Just my opinion, but I think a temperature that is somewhat stable is important, but not sure what the ideal temperature would be. I think wild temperature swings would be bad for the place where the coins are stored.

I think one of the most important factors would be relative humidity. I say this because I had an experience on one of the jobs I was on many years ago and it stuck with me. I always had my tool bags in gang boxes inside buildings with controlled temperatures and humidity. There was one job (and some of my tools are still affected by this event) where the building was not yet complete, there were still gaps in the some of the walls so it was not a controlled environment. The roof was on and sealed so there was no leaking or water getting into the gang box but it was like storing your tools outside (not even in a garage unless you left the door open for months which nobody really does). There was one night during the summer where the temperatures spiked overnight and the relative humidity was 100% but the air itself felt like it might as well be jungle and that nasty air felt like the humidity was 125% even at midnight. The air was soupy, thick, and you could go outside after dark, step out of the AC of the house, and literally sweat horribly just standing still.
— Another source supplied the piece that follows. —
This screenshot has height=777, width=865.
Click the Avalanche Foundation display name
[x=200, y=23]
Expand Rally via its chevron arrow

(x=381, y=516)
When we came in to work in the morning, and opened the gang box, I pulled my tools out and started to select the ones I needed for the morning. I was a little shocked to find ALL of my tools had developed surface rust overnight from that nasty air. Every single tool of mine that was not chromed had turned brown. Everyone's tools including the shop's tools all were the same. I had to take my whole bag home that night and glove up with a rag wetted with WD40 and wipe every tool. Some on the bottom of the bag cleaned up ok, but some on the top of the bag never cleaned up and still have rust on them to this day. This is why I think the relative humidity level of where the coins are stored is the most important factor. I don't know what an acceptable amount to not exceed would be but I would say that the less would be the better. I know silver if left out for long enough exposed to open air (5 or 10 years) with 25-30% humidity that those coins with less than perfect surfaces will tone (one of my circulated Morgan dollars did this). I would be interested to know if anyone on here has done any scientific testing of humidity and moisture on different metals.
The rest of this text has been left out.